REFLEXIONES PARA DESPUES DE UNA GUERRA : Confidencias Norteamericanas

By: 
Ibrahim A. Warde
Date Published: 
July, 1999
Publication: 
Le Monde diplomatique
Language: 

 

Las "lecciones" de una guerra pasada, como se sabe, son contradichas habitualmente por la guerra que llega a continuación. La obra de Richard Holbrooke consagrada a los Acuerdos de Dayton (1) se dedica así con mucha mayor amplitud a las circunstancias que permitieron poner fin a cuatro años de conflictos en Bosnia-Herzegovina que a los elementos que han presidido la desastrosa ofensiva de la OTAN sobre Kosovo.

El autor, que fue responsable de los asuntos asiáticos en el departamento de Estado (Ministerio de Exteriores) estadounidense, embajador en Alemania, secretario de Estado adjunto, enviado especial del presidente Clinton, y que hoy es embajador ante la ONU, está sin duda alguna bien situado para hablar, tanto de los Balcanes, como sobre la posguerra fría, y, en particular, sobre el papel de Estados Unidos y los sutiles equilibrios entre moralidad y razón de Estado y entre fuerza y diplomacia. Estuvo, mucho más que cualquier otro dirigente norteamericano, implicado directamente en los asuntos de la ex-Yugoslavia. En efecto, fue él quien presidió en una base aérea de Ohio los veinte días de negociaciones entre los presidentes serbio, croata y bosnio. Fue también el hombre clave para determinar la suerte final de las negociaciones que precedieron al despliegue de los bombardeos de la OTAN sobre Kosovo.

Hombre de acción, ni tolerante, ni indeciso, ni en favor de las medias tintas, Richard Holbrooke se presenta como un "desfacedor de entuertos" que ejerce de sheriff a su pesar. Fustiga tanto la falta de resolución y la doblez de las potencias europeas, como la incompetencia de Naciones Unidas. Y (lo que sin duda explica su ambición mal disimulada por convertirse en Secretario de Estado) se burla de un equipo norteamericano de política exterior que navega al rumbo de unos generales que juzga excesivamente timoratos, al tiempo que da coba al presidente Clinton. Un pasaje del libro resume la "visión estratégica" del autor: "Durante cuatro años, el error occidental fue el tratar a los serbios como gentes racionales con las que se podía discutir, negociar y llegar a compromisos o acuerdos. De hecho, no respetan más que la fuerza, o las amenazas creíbles y sin equívocos sobre el uso de la fuerza".

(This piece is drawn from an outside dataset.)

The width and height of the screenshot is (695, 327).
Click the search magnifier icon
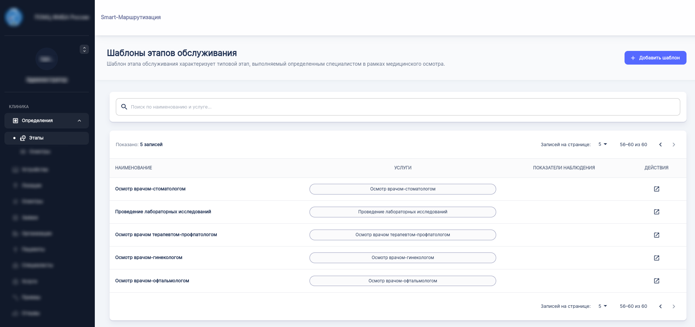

Amplias páginas se consagran al papel y a la personalidad del presidente serbio Slóbodan Milósevic, que, comparado con los serbios de Bosnia, aparece como una figura moderada. Marrullero, es cierto, pero enamorado de la cultura norteamericana, era todavía un interlocutor asequible. El autor cita al Secretario de Estado de la época, Warren Christopher: "Cuando Milósevic despliega su encanto, se constata que, si el destino le hubiera posibilitado nacer en otro lugar, se habría convertido en un político con éxito de un sistema democrático".

 

Referencias

(1) Richard Holbrooke, Para acabar una guerra, Biblioteca Nueva, Madrid, 1999. (Prólogo de Felipe González).